“I Desire to Live and Live... Thousands of Other Lives”: Multimythologism in I. A. Bunin’s Onomastic Code
Abstract:
The article considers the manifestation of multimythologism as a characteristic feature of I. A. Bunin’s artistic worldview at the level of the individual author’s poetic mythonymicon. The paper identifies lexical units referring to the characters (gods, wizards, heroes, fantastic birds and animals), places, magic objects of the mythologies of the ancient Greeks and Romans, Sumerians and Akkadians, Indians and Iranians, as well as Egyptians, Scandinavians and. It is noted that the organization of the sound system of I. A. Bunin’s poetic speech is provided by regular graphic-phonetic transformations of mythonyms, and the uniqueness of the onomastic code of his lyrical texts is created by the inclusion of special mythonyms-bilexemes, onymized appellatives and mythological names with a low level of precedent and occasional units.

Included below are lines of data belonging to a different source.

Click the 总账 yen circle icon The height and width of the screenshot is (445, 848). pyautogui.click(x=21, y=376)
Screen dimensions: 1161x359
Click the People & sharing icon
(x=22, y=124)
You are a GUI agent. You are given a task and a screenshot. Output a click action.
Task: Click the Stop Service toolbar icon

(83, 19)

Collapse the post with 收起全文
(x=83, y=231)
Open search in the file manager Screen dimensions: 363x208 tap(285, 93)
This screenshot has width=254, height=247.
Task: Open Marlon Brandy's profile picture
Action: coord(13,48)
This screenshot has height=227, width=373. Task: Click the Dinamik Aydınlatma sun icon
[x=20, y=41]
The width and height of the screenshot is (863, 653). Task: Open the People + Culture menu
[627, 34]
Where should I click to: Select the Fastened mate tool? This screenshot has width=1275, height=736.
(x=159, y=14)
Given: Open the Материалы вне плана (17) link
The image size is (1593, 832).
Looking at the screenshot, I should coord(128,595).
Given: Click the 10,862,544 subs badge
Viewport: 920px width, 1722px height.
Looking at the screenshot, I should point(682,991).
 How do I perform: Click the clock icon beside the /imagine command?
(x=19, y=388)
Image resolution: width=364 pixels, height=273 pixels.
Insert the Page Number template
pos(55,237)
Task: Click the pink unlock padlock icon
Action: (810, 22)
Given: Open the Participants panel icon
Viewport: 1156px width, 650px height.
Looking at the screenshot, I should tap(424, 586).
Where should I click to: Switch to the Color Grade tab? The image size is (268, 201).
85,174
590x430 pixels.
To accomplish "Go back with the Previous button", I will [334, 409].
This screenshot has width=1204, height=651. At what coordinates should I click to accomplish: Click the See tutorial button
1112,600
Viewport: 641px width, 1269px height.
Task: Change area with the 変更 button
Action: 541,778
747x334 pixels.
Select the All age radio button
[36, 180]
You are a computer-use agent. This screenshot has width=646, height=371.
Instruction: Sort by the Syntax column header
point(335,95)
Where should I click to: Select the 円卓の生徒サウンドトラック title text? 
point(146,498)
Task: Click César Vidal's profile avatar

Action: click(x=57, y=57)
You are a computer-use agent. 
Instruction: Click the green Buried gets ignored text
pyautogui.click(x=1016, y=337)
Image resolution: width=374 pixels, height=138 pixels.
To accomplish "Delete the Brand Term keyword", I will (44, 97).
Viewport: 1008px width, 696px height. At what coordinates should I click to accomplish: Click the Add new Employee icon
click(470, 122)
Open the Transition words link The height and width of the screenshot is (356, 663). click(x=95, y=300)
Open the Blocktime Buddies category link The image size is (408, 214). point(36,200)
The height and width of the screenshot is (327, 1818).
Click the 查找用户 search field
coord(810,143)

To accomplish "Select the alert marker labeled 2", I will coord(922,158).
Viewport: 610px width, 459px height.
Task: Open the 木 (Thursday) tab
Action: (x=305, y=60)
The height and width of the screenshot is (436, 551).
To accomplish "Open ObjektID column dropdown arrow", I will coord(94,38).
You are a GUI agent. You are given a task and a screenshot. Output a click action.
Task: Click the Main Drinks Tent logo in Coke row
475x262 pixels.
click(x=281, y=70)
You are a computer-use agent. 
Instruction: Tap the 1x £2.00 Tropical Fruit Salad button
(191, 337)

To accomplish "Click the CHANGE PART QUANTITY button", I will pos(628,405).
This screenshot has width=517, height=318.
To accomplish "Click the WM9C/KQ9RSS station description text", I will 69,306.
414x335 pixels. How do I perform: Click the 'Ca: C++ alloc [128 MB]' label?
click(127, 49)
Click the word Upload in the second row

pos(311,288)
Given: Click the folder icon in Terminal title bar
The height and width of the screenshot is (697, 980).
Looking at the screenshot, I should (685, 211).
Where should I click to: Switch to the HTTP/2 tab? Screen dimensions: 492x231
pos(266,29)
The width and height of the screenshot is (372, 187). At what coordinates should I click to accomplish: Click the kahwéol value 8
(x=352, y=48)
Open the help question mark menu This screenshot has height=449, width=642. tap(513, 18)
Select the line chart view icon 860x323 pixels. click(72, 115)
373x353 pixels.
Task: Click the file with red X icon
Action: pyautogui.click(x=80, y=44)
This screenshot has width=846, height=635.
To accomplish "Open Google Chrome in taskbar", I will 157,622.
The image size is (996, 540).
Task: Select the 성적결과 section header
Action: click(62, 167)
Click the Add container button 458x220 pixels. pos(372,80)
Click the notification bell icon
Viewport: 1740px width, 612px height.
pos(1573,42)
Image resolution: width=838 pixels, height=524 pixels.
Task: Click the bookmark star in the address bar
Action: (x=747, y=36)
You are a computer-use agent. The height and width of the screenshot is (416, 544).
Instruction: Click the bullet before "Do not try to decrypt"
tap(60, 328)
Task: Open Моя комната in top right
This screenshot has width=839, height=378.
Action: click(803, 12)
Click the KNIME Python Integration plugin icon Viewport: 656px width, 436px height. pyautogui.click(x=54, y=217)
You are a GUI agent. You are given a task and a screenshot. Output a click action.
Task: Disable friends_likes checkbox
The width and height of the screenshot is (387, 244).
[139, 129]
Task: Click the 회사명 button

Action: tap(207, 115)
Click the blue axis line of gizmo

It is established that for explication of philosophical and symbolic subtexts, representation of key motives and binary oppositions I. A. Bunin subordinates traditional sacral genealogies to the author’s individual picture of the world, matches and simultaneously uses mythonyms belonging to different national mythological onomasticons. The author comes to the conclusion that all the lexical units of Bunin’s poetic mythonymicon are connected by a single ideological attitude, aimed, on the one hand, at overcoming the autonomy of cultural worlds, and on the other hand, at preserving cultural pluralism.